How to read this list
Not all AI use cases are equal. Some return value in a week with a credit-card subscription; others need data engineering, model evaluation, and months of integration. Below, the twenty use cases are grouped by function, and for each you should weigh three things: the value (what it saves or earns), the tooling (what you actually deploy), and the complexity (how much engineering it demands). The pattern that separates winners from waste is starting with low-risk, high-frequency tasks and only graduating to custom builds once the simple version proves the value.
Customer-facing use cases
The most adopted customer-facing applications are support automation (Intercom Fin, Zendesk AI, or a custom RAG bot over your help docs), sales email and outreach drafting (with CRM context), personalised product recommendations, multilingual chat and translation, and review and feedback summarisation. Support automation leads on ROI because the baseline cost is obvious and the saved agent-hours are easy to measure. The rule for all of these is human-in-the-loop until a narrow flow is proven safe, because errors here reach real users.
Engineering and product use cases
Inside engineering teams the highest-value uses are code generation and completion (GitHub Copilot, Cursor), automated code review and bug triage, test generation, documentation drafting, and log and incident summarisation. Code assistance shows returns nearly as clean as support automation: the baseline is developer time, the tooling is mature, and productivity lifts are measurable on real tasks. These are low-risk because output is reviewed before it merges.
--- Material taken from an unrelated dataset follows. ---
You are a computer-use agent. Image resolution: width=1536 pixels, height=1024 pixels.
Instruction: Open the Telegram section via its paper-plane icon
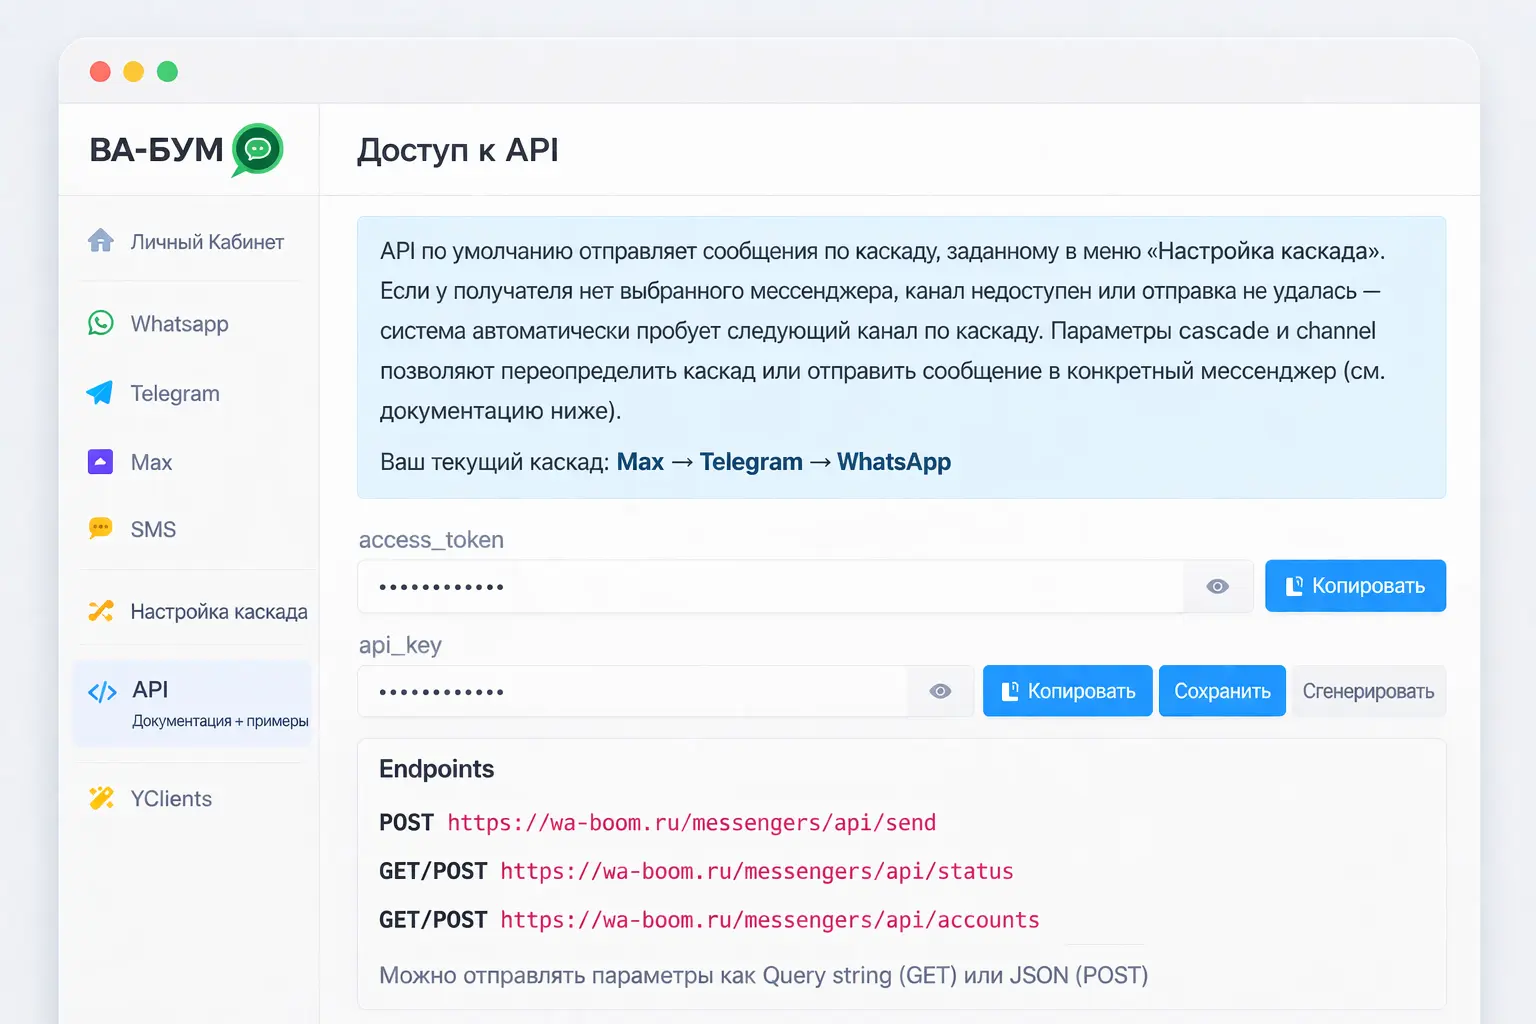101,393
Operations, marketing, and analysis
Across the back office, proven use cases include meeting transcription and summarisation, internal document search over a company knowledge base, marketing content drafting and repurposing, data analysis and chart generation from spreadsheets, contract and invoice extraction, and forecasting and reporting commentary. Document search and content drafting are the easiest possible starting points — off-the-shelf tools, no customer exposure, value within days.
High-complexity, high-value frontiers
A final tier needs real investment but pays off at scale: fraud and anomaly detection in finance, drug discovery and molecular screening in pharma, medical imaging triage, and supply-chain demand prediction. These typically justify custom models trained on proprietary data, because that data is the moat. They demand serious engineering, evaluation, and compliance work, so they are not where a first AI project should begin — but for the organisations that own the right data, they are where the largest gains live.